04 June 2020

Hugos 2020: A Memory Called Empire by Arkady Martine

Trade paperback, 464 pages
Published 2020 (originally 2019)

Acquired April 2020
Read May 2020
A Memory Called Empire by Arkady Martine

I enjoyed this from the start. Me being me, I was immediately classifying it in terms of genre: it reminds me of both the Imperial Radch and Baru Cormorant books in its attention to the functioning of empire. These books aren't about empires as military juggernauts (though that's in there), but as political and cultural forces. A friend read Ancillary Justice and The Traitor Baru Cormorant and pointed out they were both about "evil meritocracies"; A Memory Called Empire is about one as well! The focus on empire isn't the only similarity (both even feature empires with elaborate tea ceremonies, and a language where the name of the empire is synonymous with civilization), as there's an interesting correlation between the leaders of both empire, even. The acknowledgements say that this book was begun in 2014; Ancillary Justice came out in 2013. I say all this not to criticize A Memory Called Empire, but to triangulate it. I think these books are all doing something that really appeals to me, and clearly also appeals to readers, taking many of the tropes of sf, but invigorating them with new life by thinking through their complexities. (I need a name for this subgenre, which I would also add The Goblin Emperor and the Hexarchate books to. It obviously connects to space opera, but is not limited to it. "Imperial sf" seems to be taken. "Post-imperial sf"?) A Memory Called Empire is also interested in the production and consumption of narratives, something I've seen in other recent sf (it comes up a lot in the Murderbot stories, for example, and I seem to recall there's something of it in the Wayfarers novels, too), which feels natural in a genre landscape where many writers would have been involved heavily in media fandom. And, like in The City of the Middle of the Night, there's a big focus on the languages of the different cultures, and how they shape thought: one has a lot of case markers.

Mahit Dzmare is the ambassador from the tiny polity of Lsel Station to the homeworld of the powerful Teixcalaanli Empire. But even though Teixcalaan's might threatens her station's sovereignty, she's grown up reading poetry and novels and watching tv shows from Teixcalaan. She loves and is fascinated it, even as she understands its dangers-- but reading about it is no substitute for being there. This was one of my favorite parts of Memory: empire is cruel, but also seductive, and it provides great stories. In the nineteenth century you would have grown up reading about the virtues of Rome even if Rome's virtues actually weren't your nation's virtues. I really liked the book's attention to the nuances of empire; as I said above, it really feels as though it builds on Ancillary Justice in terms of that.

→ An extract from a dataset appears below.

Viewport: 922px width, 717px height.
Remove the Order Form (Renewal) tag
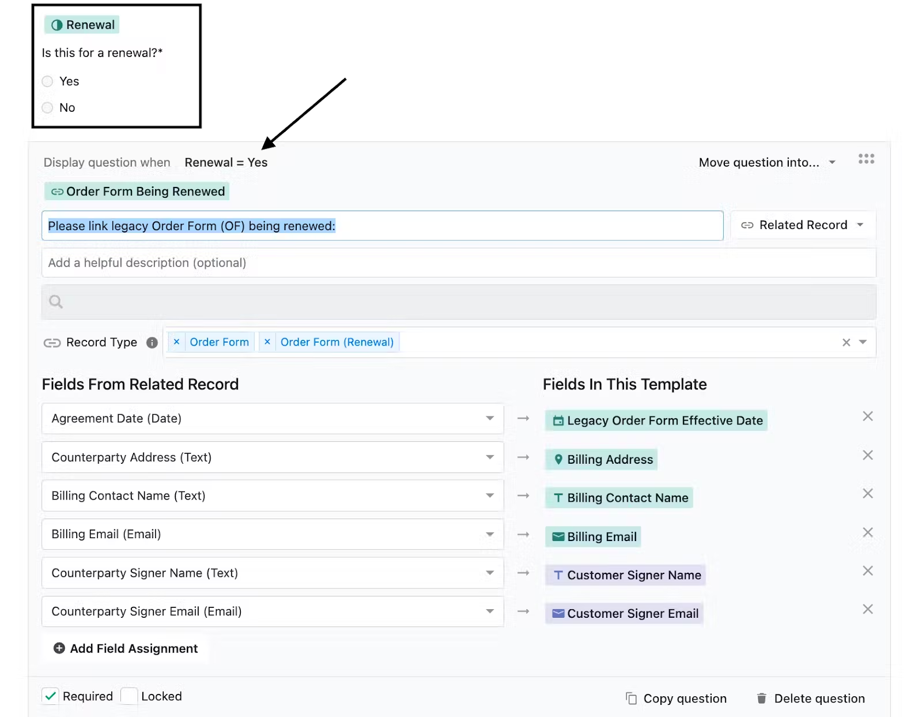click(267, 342)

I enjoyed it from the start, but it got better as it went. It's a good political thriller (and it makes sense); it has some neat sf ideas; it has strong worldbuilding (the Teixcalaanli naming system is fun, even if I kept getting distracted by the name "Six Direction" at first). It gets you invested in its characters and their struggles. Mahit is a great, believable protagonist, but I had a soft spot for Twelve Azalea, a friend of Mahit's cultural liaison, a goofy guy who comes through in a pinch. Some aspects of the climax really got me emotionally, and by the end, I loved it, and I can't wait for book two (which isn't out until March 2021 in hardcover, so God knows when it will hit paperback).